■ What to work on ■
Each entry that follows needs to be written out exactly, with nothing left out.

■ Study material ■
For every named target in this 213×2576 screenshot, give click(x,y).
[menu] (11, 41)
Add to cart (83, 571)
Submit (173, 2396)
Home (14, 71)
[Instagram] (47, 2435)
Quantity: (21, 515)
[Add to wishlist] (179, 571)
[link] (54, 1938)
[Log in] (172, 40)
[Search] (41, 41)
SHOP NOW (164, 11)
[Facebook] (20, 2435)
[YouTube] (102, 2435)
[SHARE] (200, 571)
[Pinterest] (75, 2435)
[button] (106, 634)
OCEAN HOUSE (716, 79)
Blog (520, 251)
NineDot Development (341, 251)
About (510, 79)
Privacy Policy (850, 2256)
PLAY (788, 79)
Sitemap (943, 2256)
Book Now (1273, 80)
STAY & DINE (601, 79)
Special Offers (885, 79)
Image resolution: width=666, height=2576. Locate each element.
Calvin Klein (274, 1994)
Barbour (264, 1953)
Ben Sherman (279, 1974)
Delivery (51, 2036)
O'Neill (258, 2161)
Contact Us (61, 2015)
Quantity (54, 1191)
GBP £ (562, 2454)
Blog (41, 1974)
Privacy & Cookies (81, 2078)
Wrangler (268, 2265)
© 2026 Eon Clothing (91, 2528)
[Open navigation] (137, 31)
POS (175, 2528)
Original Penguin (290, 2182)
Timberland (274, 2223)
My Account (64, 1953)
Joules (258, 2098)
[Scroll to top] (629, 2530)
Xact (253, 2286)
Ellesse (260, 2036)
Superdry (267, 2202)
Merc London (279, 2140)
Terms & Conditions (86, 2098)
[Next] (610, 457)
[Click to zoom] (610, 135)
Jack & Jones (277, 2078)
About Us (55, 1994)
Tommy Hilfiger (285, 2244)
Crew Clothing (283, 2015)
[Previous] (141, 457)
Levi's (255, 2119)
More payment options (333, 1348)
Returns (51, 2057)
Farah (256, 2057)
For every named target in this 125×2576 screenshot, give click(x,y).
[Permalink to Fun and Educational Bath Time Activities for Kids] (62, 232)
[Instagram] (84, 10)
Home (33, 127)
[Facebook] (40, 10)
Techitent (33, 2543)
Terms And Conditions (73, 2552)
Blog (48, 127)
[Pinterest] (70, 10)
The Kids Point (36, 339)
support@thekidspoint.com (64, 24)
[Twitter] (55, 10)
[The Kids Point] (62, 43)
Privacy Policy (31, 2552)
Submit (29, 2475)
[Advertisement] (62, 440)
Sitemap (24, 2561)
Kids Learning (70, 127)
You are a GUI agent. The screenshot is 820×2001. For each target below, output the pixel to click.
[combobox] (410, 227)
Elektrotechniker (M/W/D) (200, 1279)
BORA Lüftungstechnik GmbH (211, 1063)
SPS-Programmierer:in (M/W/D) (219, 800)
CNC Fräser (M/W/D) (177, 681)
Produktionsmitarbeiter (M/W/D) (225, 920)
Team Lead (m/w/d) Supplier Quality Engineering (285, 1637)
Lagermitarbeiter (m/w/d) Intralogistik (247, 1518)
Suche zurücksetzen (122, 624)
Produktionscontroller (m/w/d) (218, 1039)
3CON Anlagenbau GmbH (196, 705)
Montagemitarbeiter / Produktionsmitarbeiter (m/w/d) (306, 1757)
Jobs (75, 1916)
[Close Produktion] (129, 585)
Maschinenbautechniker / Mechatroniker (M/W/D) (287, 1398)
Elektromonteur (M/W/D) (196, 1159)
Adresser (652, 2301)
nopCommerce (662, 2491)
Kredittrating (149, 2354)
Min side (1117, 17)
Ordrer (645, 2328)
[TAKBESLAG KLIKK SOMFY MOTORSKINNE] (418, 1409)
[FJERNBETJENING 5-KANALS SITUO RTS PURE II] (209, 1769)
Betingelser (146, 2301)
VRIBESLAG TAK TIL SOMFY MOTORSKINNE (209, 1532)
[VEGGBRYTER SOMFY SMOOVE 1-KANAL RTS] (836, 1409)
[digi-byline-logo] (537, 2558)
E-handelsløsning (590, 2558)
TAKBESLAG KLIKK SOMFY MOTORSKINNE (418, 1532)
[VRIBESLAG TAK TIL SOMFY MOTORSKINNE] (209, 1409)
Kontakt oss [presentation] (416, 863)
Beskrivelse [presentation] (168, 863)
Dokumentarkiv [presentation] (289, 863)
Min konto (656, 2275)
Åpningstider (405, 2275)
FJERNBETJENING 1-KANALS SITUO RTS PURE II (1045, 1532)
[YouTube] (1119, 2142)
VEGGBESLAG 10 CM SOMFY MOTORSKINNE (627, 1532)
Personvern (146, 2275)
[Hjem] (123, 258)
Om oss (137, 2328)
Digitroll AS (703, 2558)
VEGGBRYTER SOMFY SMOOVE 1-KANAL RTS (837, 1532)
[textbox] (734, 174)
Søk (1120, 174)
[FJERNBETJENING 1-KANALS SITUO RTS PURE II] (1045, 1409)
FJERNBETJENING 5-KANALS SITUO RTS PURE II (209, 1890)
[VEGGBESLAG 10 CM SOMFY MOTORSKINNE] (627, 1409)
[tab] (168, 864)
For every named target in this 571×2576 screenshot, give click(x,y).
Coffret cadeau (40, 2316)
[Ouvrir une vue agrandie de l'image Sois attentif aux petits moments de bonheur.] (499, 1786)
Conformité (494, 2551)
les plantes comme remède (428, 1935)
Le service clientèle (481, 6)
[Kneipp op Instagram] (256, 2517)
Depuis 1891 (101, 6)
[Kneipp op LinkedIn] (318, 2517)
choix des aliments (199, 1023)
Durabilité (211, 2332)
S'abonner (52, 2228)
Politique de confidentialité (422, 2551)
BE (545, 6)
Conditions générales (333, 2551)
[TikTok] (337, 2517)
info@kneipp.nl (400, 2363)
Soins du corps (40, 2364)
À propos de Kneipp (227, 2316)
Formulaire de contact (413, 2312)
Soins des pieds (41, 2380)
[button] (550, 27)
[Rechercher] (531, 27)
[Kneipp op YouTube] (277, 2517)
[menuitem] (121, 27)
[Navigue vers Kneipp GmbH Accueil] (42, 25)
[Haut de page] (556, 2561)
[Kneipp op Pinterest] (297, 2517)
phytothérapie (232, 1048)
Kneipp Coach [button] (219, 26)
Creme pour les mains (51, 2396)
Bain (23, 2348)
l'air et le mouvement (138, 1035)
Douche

■ Final answer ■
For every named target in this 213×2576 screenshot, give click(x,y).
[menu] (11, 41)
Add to cart (83, 571)
Submit (173, 2396)
Home (14, 71)
[Instagram] (47, 2435)
Quantity: (21, 515)
[Add to wishlist] (179, 571)
[link] (54, 1938)
[Log in] (172, 40)
[Search] (41, 41)
SHOP NOW (164, 11)
[Facebook] (20, 2435)
[YouTube] (102, 2435)
[SHARE] (200, 571)
[Pinterest] (75, 2435)
[button] (106, 634)
OCEAN HOUSE (716, 79)
Blog (520, 251)
NineDot Development (341, 251)
About (510, 79)
Privacy Policy (850, 2256)
PLAY (788, 79)
Sitemap (943, 2256)
Book Now (1273, 80)
STAY & DINE (601, 79)
Special Offers (885, 79)
Image resolution: width=666, height=2576. Locate each element.
Calvin Klein (274, 1994)
Barbour (264, 1953)
Ben Sherman (279, 1974)
Delivery (51, 2036)
O'Neill (258, 2161)
Contact Us (61, 2015)
Quantity (54, 1191)
GBP £ (562, 2454)
Blog (41, 1974)
Privacy & Cookies (81, 2078)
Wrangler (268, 2265)
© 2026 Eon Clothing (91, 2528)
[Open navigation] (137, 31)
POS (175, 2528)
Original Penguin (290, 2182)
Timberland (274, 2223)
My Account (64, 1953)
Joules (258, 2098)
[Scroll to top] (629, 2530)
Xact (253, 2286)
Ellesse (260, 2036)
Superdry (267, 2202)
Merc London (279, 2140)
Terms & Conditions (86, 2098)
[Next] (610, 457)
[Click to zoom] (610, 135)
Jack & Jones (277, 2078)
About Us (55, 1994)
Tommy Hilfiger (285, 2244)
Crew Clothing (283, 2015)
[Previous] (141, 457)
Levi's (255, 2119)
More payment options (333, 1348)
Returns (51, 2057)
Farah (256, 2057)
For every named target in this 125×2576 screenshot, give click(x,y).
[Permalink to Fun and Educational Bath Time Activities for Kids] (62, 232)
[Instagram] (84, 10)
Home (33, 127)
[Facebook] (40, 10)
Techitent (33, 2543)
Terms And Conditions (73, 2552)
Blog (48, 127)
[Pinterest] (70, 10)
The Kids Point (36, 339)
support@thekidspoint.com (64, 24)
[Twitter] (55, 10)
[The Kids Point] (62, 43)
Privacy Policy (31, 2552)
Submit (29, 2475)
[Advertisement] (62, 440)
Sitemap (24, 2561)
Kids Learning (70, 127)
You are a GUI agent. The screenshot is 820×2001. For each target below, output the pixel to click.
[combobox] (410, 227)
Elektrotechniker (M/W/D) (200, 1279)
BORA Lüftungstechnik GmbH (211, 1063)
SPS-Programmierer:in (M/W/D) (219, 800)
CNC Fräser (M/W/D) (177, 681)
Produktionsmitarbeiter (M/W/D) (225, 920)
Team Lead (m/w/d) Supplier Quality Engineering (285, 1637)
Lagermitarbeiter (m/w/d) Intralogistik (247, 1518)
Suche zurücksetzen (122, 624)
Produktionscontroller (m/w/d) (218, 1039)
3CON Anlagenbau GmbH (196, 705)
Montagemitarbeiter / Produktionsmitarbeiter (m/w/d) (306, 1757)
Jobs (75, 1916)
[Close Produktion] (129, 585)
Maschinenbautechniker / Mechatroniker (M/W/D) (287, 1398)
Elektromonteur (M/W/D) (196, 1159)
Adresser (652, 2301)
nopCommerce (662, 2491)
Kredittrating (149, 2354)
Min side (1117, 17)
Ordrer (645, 2328)
[TAKBESLAG KLIKK SOMFY MOTORSKINNE] (418, 1409)
[FJERNBETJENING 5-KANALS SITUO RTS PURE II] (209, 1769)
Betingelser (146, 2301)
VRIBESLAG TAK TIL SOMFY MOTORSKINNE (209, 1532)
[VEGGBRYTER SOMFY SMOOVE 1-KANAL RTS] (836, 1409)
[digi-byline-logo] (537, 2558)
E-handelsløsning (590, 2558)
TAKBESLAG KLIKK SOMFY MOTORSKINNE (418, 1532)
[VRIBESLAG TAK TIL SOMFY MOTORSKINNE] (209, 1409)
Kontakt oss [presentation] (416, 863)
Beskrivelse [presentation] (168, 863)
Dokumentarkiv [presentation] (289, 863)
Min konto (656, 2275)
Åpningstider (405, 2275)
FJERNBETJENING 1-KANALS SITUO RTS PURE II (1045, 1532)
[YouTube] (1119, 2142)
VEGGBESLAG 10 CM SOMFY MOTORSKINNE (627, 1532)
Personvern (146, 2275)
[Hjem] (123, 258)
Om oss (137, 2328)
Digitroll AS (703, 2558)
VEGGBRYTER SOMFY SMOOVE 1-KANAL RTS (837, 1532)
[textbox] (734, 174)
Søk (1120, 174)
[FJERNBETJENING 1-KANALS SITUO RTS PURE II] (1045, 1409)
FJERNBETJENING 5-KANALS SITUO RTS PURE II (209, 1890)
[VEGGBESLAG 10 CM SOMFY MOTORSKINNE] (627, 1409)
[tab] (168, 864)
For every named target in this 571×2576 screenshot, give click(x,y).
Coffret cadeau (40, 2316)
[Ouvrir une vue agrandie de l'image Sois attentif aux petits moments de bonheur.] (499, 1786)
Conformité (494, 2551)
les plantes comme remède (428, 1935)
Le service clientèle (481, 6)
[Kneipp op Instagram] (256, 2517)
Depuis 1891 (101, 6)
[Kneipp op LinkedIn] (318, 2517)
choix des aliments (199, 1023)
Durabilité (211, 2332)
S'abonner (52, 2228)
Politique de confidentialité (422, 2551)
BE (545, 6)
Conditions générales (333, 2551)
[TikTok] (337, 2517)
info@kneipp.nl (400, 2363)
Soins du corps (40, 2364)
À propos de Kneipp (227, 2316)
Formulaire de contact (413, 2312)
Soins des pieds (41, 2380)
[button] (550, 27)
[Rechercher] (531, 27)
[Kneipp op YouTube] (277, 2517)
[menuitem] (121, 27)
[Navigue vers Kneipp GmbH Accueil] (42, 25)
[Haut de page] (556, 2561)
[Kneipp op Pinterest] (297, 2517)
phytothérapie (232, 1048)
Kneipp Coach [button] (219, 26)
Creme pour les mains (51, 2396)
Bain (23, 2348)
l'air et le mouvement (138, 1035)
Douche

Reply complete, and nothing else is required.